<<<<

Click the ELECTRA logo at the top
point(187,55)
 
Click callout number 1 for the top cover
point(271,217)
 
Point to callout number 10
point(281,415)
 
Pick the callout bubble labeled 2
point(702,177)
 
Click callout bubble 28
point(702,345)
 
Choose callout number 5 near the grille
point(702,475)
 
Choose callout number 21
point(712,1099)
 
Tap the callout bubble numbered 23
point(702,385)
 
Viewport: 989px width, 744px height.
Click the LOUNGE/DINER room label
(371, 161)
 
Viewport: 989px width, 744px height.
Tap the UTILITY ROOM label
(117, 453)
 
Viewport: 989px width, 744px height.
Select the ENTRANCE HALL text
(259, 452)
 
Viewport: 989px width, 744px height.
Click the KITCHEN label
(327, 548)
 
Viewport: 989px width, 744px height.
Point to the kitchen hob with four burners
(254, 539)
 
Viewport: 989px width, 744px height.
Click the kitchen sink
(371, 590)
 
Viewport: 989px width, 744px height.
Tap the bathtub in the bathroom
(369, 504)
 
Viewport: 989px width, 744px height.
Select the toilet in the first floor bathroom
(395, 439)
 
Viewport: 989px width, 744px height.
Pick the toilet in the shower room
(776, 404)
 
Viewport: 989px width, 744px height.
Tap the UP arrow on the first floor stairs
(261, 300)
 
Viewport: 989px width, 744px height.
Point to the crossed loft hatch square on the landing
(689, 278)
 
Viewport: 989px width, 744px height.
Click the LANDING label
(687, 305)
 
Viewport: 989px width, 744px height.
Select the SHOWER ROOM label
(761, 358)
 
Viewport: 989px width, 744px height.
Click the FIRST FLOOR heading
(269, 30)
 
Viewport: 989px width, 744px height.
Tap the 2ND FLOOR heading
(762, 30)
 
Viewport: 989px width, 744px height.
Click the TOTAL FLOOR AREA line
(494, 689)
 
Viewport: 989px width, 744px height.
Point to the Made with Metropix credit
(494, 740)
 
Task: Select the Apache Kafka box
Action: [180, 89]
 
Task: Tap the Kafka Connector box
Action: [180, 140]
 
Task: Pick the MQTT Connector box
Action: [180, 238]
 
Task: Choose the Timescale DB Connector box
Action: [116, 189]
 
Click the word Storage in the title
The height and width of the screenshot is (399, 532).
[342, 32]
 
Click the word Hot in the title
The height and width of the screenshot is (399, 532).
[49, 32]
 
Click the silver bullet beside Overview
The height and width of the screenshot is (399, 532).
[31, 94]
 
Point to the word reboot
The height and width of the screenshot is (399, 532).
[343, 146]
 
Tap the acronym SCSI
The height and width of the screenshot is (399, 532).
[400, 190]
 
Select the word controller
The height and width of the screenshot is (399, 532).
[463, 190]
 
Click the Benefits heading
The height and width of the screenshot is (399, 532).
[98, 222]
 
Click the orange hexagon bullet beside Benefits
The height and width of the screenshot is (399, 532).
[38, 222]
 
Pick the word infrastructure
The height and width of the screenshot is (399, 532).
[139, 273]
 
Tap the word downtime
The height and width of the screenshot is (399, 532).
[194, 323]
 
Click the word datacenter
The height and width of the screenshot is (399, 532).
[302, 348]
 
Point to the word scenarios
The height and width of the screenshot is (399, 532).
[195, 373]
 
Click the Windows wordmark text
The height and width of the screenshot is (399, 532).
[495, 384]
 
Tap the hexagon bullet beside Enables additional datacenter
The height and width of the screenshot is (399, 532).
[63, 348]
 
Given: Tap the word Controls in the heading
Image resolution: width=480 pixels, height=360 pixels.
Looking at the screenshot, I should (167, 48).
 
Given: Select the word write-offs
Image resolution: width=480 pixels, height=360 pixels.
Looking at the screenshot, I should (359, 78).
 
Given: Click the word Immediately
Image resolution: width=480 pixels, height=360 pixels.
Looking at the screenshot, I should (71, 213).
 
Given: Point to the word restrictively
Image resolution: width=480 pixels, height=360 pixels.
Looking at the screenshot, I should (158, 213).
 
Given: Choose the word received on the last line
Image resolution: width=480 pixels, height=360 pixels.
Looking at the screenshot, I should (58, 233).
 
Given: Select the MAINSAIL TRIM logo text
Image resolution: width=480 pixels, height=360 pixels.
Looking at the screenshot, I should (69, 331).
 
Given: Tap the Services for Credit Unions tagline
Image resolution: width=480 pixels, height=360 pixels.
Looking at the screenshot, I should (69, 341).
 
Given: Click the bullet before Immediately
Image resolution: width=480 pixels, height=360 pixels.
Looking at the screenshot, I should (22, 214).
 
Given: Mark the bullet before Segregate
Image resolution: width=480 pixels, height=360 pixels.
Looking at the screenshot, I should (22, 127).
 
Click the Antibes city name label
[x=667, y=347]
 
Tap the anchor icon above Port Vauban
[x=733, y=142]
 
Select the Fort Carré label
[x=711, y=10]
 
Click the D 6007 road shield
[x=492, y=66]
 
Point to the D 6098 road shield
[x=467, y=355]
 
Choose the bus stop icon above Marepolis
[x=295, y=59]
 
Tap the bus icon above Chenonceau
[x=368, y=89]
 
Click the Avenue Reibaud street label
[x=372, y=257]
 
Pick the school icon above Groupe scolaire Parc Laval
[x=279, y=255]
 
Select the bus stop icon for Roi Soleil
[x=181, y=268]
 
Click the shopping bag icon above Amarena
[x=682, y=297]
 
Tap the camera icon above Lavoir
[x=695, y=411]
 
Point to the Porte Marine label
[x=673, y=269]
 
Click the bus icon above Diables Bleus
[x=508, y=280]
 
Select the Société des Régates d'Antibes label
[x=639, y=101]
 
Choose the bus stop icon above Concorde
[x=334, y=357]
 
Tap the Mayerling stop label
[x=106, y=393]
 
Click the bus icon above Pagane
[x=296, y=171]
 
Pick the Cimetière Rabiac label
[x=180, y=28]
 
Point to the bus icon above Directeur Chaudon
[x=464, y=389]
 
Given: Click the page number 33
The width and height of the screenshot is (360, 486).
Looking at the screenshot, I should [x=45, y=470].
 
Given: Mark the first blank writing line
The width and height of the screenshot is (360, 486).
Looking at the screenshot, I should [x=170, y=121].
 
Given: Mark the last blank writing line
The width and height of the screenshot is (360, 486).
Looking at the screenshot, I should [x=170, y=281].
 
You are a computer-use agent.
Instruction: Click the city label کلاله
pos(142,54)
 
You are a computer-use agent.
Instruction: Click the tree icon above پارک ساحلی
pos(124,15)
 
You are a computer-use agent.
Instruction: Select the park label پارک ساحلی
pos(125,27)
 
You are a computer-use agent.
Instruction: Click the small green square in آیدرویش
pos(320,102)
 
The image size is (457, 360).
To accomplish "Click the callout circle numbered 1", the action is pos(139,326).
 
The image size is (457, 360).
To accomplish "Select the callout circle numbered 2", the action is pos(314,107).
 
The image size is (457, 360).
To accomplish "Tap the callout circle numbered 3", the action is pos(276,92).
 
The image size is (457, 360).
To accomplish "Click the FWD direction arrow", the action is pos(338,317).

>>>>

▸ YOUR INSTRUCTIONS
Please set out every line of the data above as a Markdown table with the columns Row and Line, leaving out blank lines.

▸ EXERCISE SOLUTION
| Row | Line |
|---|---|
| 1 | Click the ELECTRA logo at the top |
| 2 | point(187,55) |
| 3 | Click callout number 1 for the top cover |
| 4 | point(271,217) |
| 5 | Point to callout number 10 |
| 6 | point(281,415) |
| 7 | Pick the callout bubble labeled 2 |
| 8 | point(702,177) |
| 9 | Click callout bubble 28 |
| 10 | point(702,345) |
| 11 | Choose callout number 5 near the grille |
| 12 | point(702,475) |
| 13 | Choose callout number 21 |
| 14 | point(712,1099) |
| 15 | Tap the callout bubble numbered 23 |
| 16 | point(702,385) |
| 17 | Viewport: 989px width, 744px height. |
| 18 | Click the LOUNGE/DINER room label |
| 19 | (371, 161) |
| 20 | Viewport: 989px width, 744px height. |
| 21 | Tap the UTILITY ROOM label |
| 22 | (117, 453) |
| 23 | Viewport: 989px width, 744px height. |
| 24 | Select the ENTRANCE HALL text |
| 25 | (259, 452) |
| 26 | Viewport: 989px width, 744px height. |
| 27 | Click the KITCHEN label |
| 28 | (327, 548) |
| 29 | Viewport: 989px width, 744px height. |
| 30 | Point to the kitchen hob with four burners |
| 31 | (254, 539) |
| 32 | Viewport: 989px width, 744px height. |
| 33 | Click the kitchen sink |
| 34 | (371, 590) |
| 35 | Viewport: 989px width, 744px height. |
| 36 | Tap the bathtub in the bathroom |
| 37 | (369, 504) |
| 38 | Viewport: 989px width, 744px height. |
| 39 | Select the toilet in the first floor bathroom |
| 40 | (395, 439) |
| 41 | Viewport: 989px width, 744px height. |
| 42 | Pick the toilet in the shower room |
| 43 | (776, 404) |
| 44 | Viewport: 989px width, 744px height. |
| 45 | Tap the UP arrow on the first floor stairs |
| 46 | (261, 300) |
| 47 | Viewport: 989px width, 744px height. |
| 48 | Point to the crossed loft hatch square on the landing |
| 49 | (689, 278) |
| 50 | Viewport: 989px width, 744px height. |
| 51 | Click the LANDING label |
| 52 | (687, 305) |
| 53 | Viewport: 989px width, 744px height. |
| 54 | Select the SHOWER ROOM label |
| 55 | (761, 358) |
| 56 | Viewport: 989px width, 744px height. |
| 57 | Click the FIRST FLOOR heading |
| 58 | (269, 30) |
| 59 | Viewport: 989px width, 744px height. |
| 60 | Tap the 2ND FLOOR heading |
| 61 | (762, 30) |
| 62 | Viewport: 989px width, 744px height. |
| 63 | Click the TOTAL FLOOR AREA line |
| 64 | (494, 689) |
| 65 | Viewport: 989px width, 744px height. |
| 66 | Point to the Made with Metropix credit |
| 67 | (494, 740) |
| 68 | Task: Select the Apache Kafka box |
| 69 | Action: [180, 89] |
| 70 | Task: Tap the Kafka Connector box |
| 71 | Action: [180, 140] |
| 72 | Task: Pick the MQTT Connector box |
| 73 | Action: [180, 238] |
| 74 | Task: Choose the Timescale DB Connector box |
| 75 | Action: [116, 189] |
| 76 | Click the word Storage in the title |
| 77 | The height and width of the screenshot is (399, 532). |
| 78 | [342, 32] |
| 79 | Click the word Hot in the title |
| 80 | The height and width of the screenshot is (399, 532). |
| 81 | [49, 32] |
| 82 | Click the silver bullet beside Overview |
| 83 | The height and width of the screenshot is (399, 532). |
| 84 | [31, 94] |
| 85 | Point to the word reboot |
| 86 | The height and width of the screenshot is (399, 532). |
| 87 | [343, 146] |
| 88 | Tap the acronym SCSI |
| 89 | The height and width of the screenshot is (399, 532). |
| 90 | [400, 190] |
| 91 | Select the word controller |
| 92 | The height and width of the screenshot is (399, 532). |
| 93 | [463, 190] |
| 94 | Click the Benefits heading |
| 95 | The height and width of the screenshot is (399, 532). |
| 96 | [98, 222] |
| 97 | Click the orange hexagon bullet beside Benefits |
| 98 | The height and width of the screenshot is (399, 532). |
| 99 | [38, 222] |
| 100 | Pick the word infrastructure |
| 101 | The height and width of the screenshot is (399, 532). |
| 102 | [139, 273] |
| 103 | Tap the word downtime |
| 104 | The height and width of the screenshot is (399, 532). |
| 105 | [194, 323] |
| 106 | Click the word datacenter |
| 107 | The height and width of the screenshot is (399, 532). |
| 108 | [302, 348] |
| 109 | Point to the word scenarios |
| 110 | The height and width of the screenshot is (399, 532). |
| 111 | [195, 373] |
| 112 | Click the Windows wordmark text |
| 113 | The height and width of the screenshot is (399, 532). |
| 114 | [495, 384] |
| 115 | Tap the hexagon bullet beside Enables additional datacenter |
| 116 | The height and width of the screenshot is (399, 532). |
| 117 | [63, 348] |
| 118 | Given: Tap the word Controls in the heading |
| 119 | Image resolution: width=480 pixels, height=360 pixels. |
| 120 | Looking at the screenshot, I should (167, 48). |
| 121 | Given: Select the word write-offs |
| 122 | Image resolution: width=480 pixels, height=360 pixels. |
| 123 | Looking at the screenshot, I should (359, 78). |
| 124 | Given: Click the word Immediately |
| 125 | Image resolution: width=480 pixels, height=360 pixels. |
| 126 | Looking at the screenshot, I should (71, 213). |
| 127 | Given: Point to the word restrictively |
| 128 | Image resolution: width=480 pixels, height=360 pixels. |
| 129 | Looking at the screenshot, I should (158, 213). |
| 130 | Given: Choose the word received on the last line |
| 131 | Image resolution: width=480 pixels, height=360 pixels. |
| 132 | Looking at the screenshot, I should (58, 233). |
| 133 | Given: Select the MAINSAIL TRIM logo text |
| 134 | Image resolution: width=480 pixels, height=360 pixels. |
| 135 | Looking at the screenshot, I should (69, 331). |
| 136 | Given: Tap the Services for Credit Unions tagline |
| 137 | Image resolution: width=480 pixels, height=360 pixels. |
| 138 | Looking at the screenshot, I should (69, 341). |
| 139 | Given: Click the bullet before Immediately |
| 140 | Image resolution: width=480 pixels, height=360 pixels. |
| 141 | Looking at the screenshot, I should (22, 214). |
| 142 | Given: Mark the bullet before Segregate |
| 143 | Image resolution: width=480 pixels, height=360 pixels. |
| 144 | Looking at the screenshot, I should (22, 127). |
| 145 | Click the Antibes city name label |
| 146 | [x=667, y=347] |
| 147 | Tap the anchor icon above Port Vauban |
| 148 | [x=733, y=142] |
| 149 | Select the Fort Carré label |
| 150 | [x=711, y=10] |
| 151 | Click the D 6007 road shield |
| 152 | [x=492, y=66] |
| 153 | Point to the D 6098 road shield |
| 154 | [x=467, y=355] |
| 155 | Choose the bus stop icon above Marepolis |
| 156 | [x=295, y=59] |
| 157 | Tap the bus icon above Chenonceau |
| 158 | [x=368, y=89] |
| 159 | Click the Avenue Reibaud street label |
| 160 | [x=372, y=257] |
| 161 | Pick the school icon above Groupe scolaire Parc Laval |
| 162 | [x=279, y=255] |
| 163 | Select the bus stop icon for Roi Soleil |
| 164 | [x=181, y=268] |
| 165 | Click the shopping bag icon above Amarena |
| 166 | [x=682, y=297] |
| 167 | Tap the camera icon above Lavoir |
| 168 | [x=695, y=411] |
| 169 | Point to the Porte Marine label |
| 170 | [x=673, y=269] |
| 171 | Click the bus icon above Diables Bleus |
| 172 | [x=508, y=280] |
| 173 | Select the Société des Régates d'Antibes label |
| 174 | [x=639, y=101] |
| 175 | Choose the bus stop icon above Concorde |
| 176 | [x=334, y=357] |
| 177 | Tap the Mayerling stop label |
| 178 | [x=106, y=393] |
| 179 | Click the bus icon above Pagane |
| 180 | [x=296, y=171] |
| 181 | Pick the Cimetière Rabiac label |
| 182 | [x=180, y=28] |
| 183 | Point to the bus icon above Directeur Chaudon |
| 184 | [x=464, y=389] |
| 185 | Given: Click the page number 33 |
| 186 | The width and height of the screenshot is (360, 486). |
| 187 | Looking at the screenshot, I should [x=45, y=470]. |
| 188 | Given: Mark the first blank writing line |
| 189 | The width and height of the screenshot is (360, 486). |
| 190 | Looking at the screenshot, I should [x=170, y=121]. |
| 191 | Given: Mark the last blank writing line |
| 192 | The width and height of the screenshot is (360, 486). |
| 193 | Looking at the screenshot, I should [x=170, y=281]. |
| 194 | You are a computer-use agent. |
| 195 | Instruction: Click the city label کلاله |
| 196 | pos(142,54) |
| 197 | You are a computer-use agent. |
| 198 | Instruction: Click the tree icon above پارک ساحلی |
| 199 | pos(124,15) |
| 200 | You are a computer-use agent. |
| 201 | Instruction: Select the park label پارک ساحلی |
| 202 | pos(125,27) |
| 203 | You are a computer-use agent. |
| 204 | Instruction: Click the small green square in آیدرویش |
| 205 | pos(320,102) |
| 206 | The image size is (457, 360). |
| 207 | To accomplish "Click the callout circle numbered 1", the action is pos(139,326). |
| 208 | The image size is (457, 360). |
| 209 | To accomplish "Select the callout circle numbered 2", the action is pos(314,107). |
| 210 | The image size is (457, 360). |
| 211 | To accomplish "Tap the callout circle numbered 3", the action is pos(276,92). |
| 212 | The image size is (457, 360). |
| 213 | To accomplish "Click the FWD direction arrow", the action is pos(338,317). |